Roisin sees the sentence forming in the woman’s mind and the
mantle pulses: Now.
She steps forward to stand next to the woman. She doesn’t
touch her or speak to her, for there is no comfort she could give or words of
reassurance she could say, she simply stands close enough that her presence
brushes the woman’s awareness — not as a figure, not as a stranger, but as a
pause, a breath, a moment of stillness.
The woman’s fingers loosen and her shoulders drop half an
inch. The sentence dissolves before it reaches her tongue and instead, she
exhales, long and shaky. The first fracture softens.

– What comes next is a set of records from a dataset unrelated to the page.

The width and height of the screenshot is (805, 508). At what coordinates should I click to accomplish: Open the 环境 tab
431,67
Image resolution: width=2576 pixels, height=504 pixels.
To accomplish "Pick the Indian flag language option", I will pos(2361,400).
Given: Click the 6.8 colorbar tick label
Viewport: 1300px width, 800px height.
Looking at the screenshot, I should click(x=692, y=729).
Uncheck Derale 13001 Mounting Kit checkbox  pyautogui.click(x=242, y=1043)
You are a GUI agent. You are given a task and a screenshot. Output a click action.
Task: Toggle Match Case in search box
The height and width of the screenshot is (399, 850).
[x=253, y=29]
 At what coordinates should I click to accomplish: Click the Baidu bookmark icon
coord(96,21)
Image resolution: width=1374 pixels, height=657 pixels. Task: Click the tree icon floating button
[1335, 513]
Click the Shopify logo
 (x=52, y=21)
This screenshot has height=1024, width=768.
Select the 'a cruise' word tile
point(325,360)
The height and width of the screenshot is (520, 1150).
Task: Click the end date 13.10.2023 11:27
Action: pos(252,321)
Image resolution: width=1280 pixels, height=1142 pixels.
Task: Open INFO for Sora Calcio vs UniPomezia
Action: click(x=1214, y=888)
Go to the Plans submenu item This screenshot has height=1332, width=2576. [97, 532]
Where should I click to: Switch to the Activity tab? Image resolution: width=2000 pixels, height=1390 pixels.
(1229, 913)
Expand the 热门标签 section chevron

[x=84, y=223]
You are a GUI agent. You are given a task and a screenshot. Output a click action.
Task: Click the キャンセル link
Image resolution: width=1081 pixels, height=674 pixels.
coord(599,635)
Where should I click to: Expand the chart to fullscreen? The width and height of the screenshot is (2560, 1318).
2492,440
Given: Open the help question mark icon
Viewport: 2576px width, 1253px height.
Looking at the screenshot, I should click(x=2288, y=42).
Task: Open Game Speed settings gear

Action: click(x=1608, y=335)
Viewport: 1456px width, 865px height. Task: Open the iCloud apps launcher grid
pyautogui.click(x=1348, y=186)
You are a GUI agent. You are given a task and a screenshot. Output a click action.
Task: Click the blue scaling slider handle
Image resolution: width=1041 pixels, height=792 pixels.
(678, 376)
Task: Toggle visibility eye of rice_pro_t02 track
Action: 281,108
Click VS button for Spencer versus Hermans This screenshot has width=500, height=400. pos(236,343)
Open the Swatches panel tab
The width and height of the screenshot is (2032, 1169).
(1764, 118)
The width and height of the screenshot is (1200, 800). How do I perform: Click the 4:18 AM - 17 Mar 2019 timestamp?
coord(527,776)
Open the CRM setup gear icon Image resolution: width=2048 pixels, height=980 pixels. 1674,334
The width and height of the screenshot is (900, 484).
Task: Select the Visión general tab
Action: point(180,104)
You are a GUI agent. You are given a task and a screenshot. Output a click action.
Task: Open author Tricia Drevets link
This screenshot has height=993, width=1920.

The man reacts next and lifts his head, eyes red‑rimmed,
jaw tight. He, too, is about to speak though not in anger, but in fear. A
defensive, brittle sentence that would meet the woman’s despair
like flint striking steel. He can see no future without his wife and daughter, no
blueprint where there is any point to his continued existence without them, but
perhaps there is an eternity available with them.
Roisin sees the sentence forming, etched in blue upon the world:
“If you leave, I don’t know what I’ll do.”
Not a threat or a plea, just a statement of fact: if A
plus B equals C, then C equals this… and what C equals will be a collapse
that calls to War.
The mantle pulses a second time: Here.
Roisin turns toward him. She doesn’t touch him either, simply
lets the clarity inside her settle into the space between them — a quiet,
steadying presence that interrupts the dark, downward spiral of his thoughts.
His hands unclench as his breath stutters. The sentence
fades on his tongue like twelve-year old whiskey. His hands now rest lightly
upon the surface of the table, and the second fracture eases.